What is being asked
Once you find the line that contains "[Hypothesis homepage] (45, 32)", write out that line and every line after it to the end of the records, exactly and with nothing else.

Data excerpts

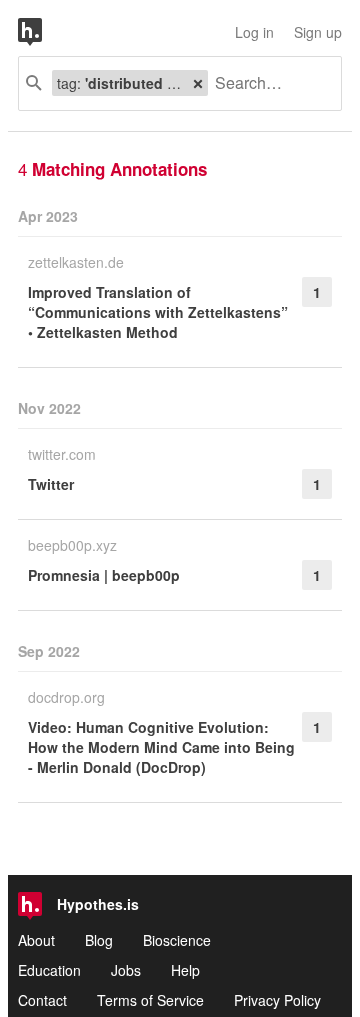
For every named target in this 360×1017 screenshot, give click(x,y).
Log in (254, 32)
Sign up (318, 32)
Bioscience (177, 940)
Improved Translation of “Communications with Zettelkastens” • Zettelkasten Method (158, 312)
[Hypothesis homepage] (45, 32)
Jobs (126, 970)
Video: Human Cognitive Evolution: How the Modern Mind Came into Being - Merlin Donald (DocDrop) (161, 747)
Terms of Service (150, 1000)
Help (185, 970)
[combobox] (267, 83)
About (36, 940)
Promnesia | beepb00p (104, 575)
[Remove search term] (198, 83)
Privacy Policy (277, 1000)
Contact (42, 1000)
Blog (99, 940)
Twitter (51, 484)
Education (49, 970)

Your response
[Hypothesis homepage] (45, 32)
Jobs (126, 970)
Video: Human Cognitive Evolution: How the Modern Mind Came into Being - Merlin Donald (DocDrop) (161, 747)
Terms of Service (150, 1000)
Help (185, 970)
[combobox] (267, 83)
About (36, 940)
Promnesia | beepb00p (104, 575)
[Remove search term] (198, 83)
Privacy Policy (277, 1000)
Contact (42, 1000)
Blog (99, 940)
Twitter (51, 484)
Education (49, 970)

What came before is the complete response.